Summers are there to be enjoyed: for relaxing, exploring and trying new things. Sadly, our new research has found it's also a time when a third of Brits feel guilty about leaving older relatives at home while going on holiday.
Anchor's research shows younger people feel it the most, with over half of those under 35 feeling bad about leaving older relatives behind when heading off on vacation.
It's only natural to be worried about older relatives living with health issues, such as dementia, but travelling with older relatives needn't be a daunting task. With careful planning, it's possible to have a stress-free holiday with all family members by your side.
Things to consider if embarking on a trip with an older relative include thinking about the best mode of travel. If the idea of flying causes worry, are there alternative modes of transport that could reduce feelings of anxiety? Ensure comfort by booking seats with extra leg room or seats that are located nearer to the toilets. Think ahead; most airports, train and coach stations provide wheelchair access and restaurants can consider dietary requirements.
It's also important to allow extra time for activities and account for more breaks than you usually would, as your older relatives may need a little extra time than you expect. Taking time can make your holiday experience more pleasurable.
Other things to consider are packing essentials - allow space for medication and additional layers, whatever the weather. For those travelling with someone living with dementia, consider packing something that's familiar to them. Something they can hold, touch, and smell during the trip which provide comfort in a disorientating environment.
For those not able to take their relatives away with them, remember that it's likely they are happy to see you enjoy yourself and wouldn't want you to feel guilty. If you're going away, embrace that time and remember to show them that they were in your thoughts - bring back a souvenir, send a postcard, or share your holiday snaps with them when you return home.
If you usually play a big part in looking after an older relative with health issues and are going on holiday, there are lots of great options for respite care that offer short-term stays for older people requiring temporary care and support. Choose the perfect respite care together - taking advantage of activities and social events which give you the chance to meet new people and try new things.
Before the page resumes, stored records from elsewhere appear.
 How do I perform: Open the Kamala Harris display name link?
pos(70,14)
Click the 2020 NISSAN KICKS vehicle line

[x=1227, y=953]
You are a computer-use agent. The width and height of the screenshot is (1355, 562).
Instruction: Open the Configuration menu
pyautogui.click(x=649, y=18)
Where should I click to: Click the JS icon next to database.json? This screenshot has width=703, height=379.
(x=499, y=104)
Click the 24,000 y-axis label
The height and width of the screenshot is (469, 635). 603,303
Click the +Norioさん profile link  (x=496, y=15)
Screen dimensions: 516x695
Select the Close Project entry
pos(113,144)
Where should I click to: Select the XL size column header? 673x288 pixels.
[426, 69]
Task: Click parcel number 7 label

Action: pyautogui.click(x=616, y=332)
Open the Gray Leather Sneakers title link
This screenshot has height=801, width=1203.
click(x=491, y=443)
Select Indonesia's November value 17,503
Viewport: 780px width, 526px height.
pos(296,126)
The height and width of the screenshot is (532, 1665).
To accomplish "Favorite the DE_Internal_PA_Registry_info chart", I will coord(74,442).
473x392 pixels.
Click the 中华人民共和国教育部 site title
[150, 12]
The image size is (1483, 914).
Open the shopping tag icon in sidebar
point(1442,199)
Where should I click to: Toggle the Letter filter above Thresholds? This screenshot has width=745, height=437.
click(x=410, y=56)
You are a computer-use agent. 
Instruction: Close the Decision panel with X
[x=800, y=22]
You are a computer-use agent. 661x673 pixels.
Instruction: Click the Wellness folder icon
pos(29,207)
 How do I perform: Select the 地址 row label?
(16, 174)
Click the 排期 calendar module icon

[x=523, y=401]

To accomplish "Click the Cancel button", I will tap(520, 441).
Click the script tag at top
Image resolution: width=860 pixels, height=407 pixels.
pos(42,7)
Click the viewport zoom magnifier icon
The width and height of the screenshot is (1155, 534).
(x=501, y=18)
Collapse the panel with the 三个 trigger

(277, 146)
Unfortunately, it comes as no surprise that Brits are suffering from a case of guilty conscience. The findings of this study correlate with Anchor's previous research which found that Brits have a disappointingly pessimistic outlook when it comes to retirement. Seventy-three per cent of people said they expected not to have a good quality of life in their 70s, dropping to just thirteen per cent when thinking about their 80s.
Of course, the reality for many older people is enormously positive. With 11.6 million people over the age of 65 now living in the UK, we're surrounded by shining examples of those living life to its fullest in older age. Take these phenomenal older athletes for instance, who have found a new lease of life competing in the sport they love.
Retirement is an opportunity for people to enjoy later life and get involved in activities and social events which provide an opportunity to meet new people and try new things. So plan ahead, speak to your relatives and enjoy the rest of this year's summer.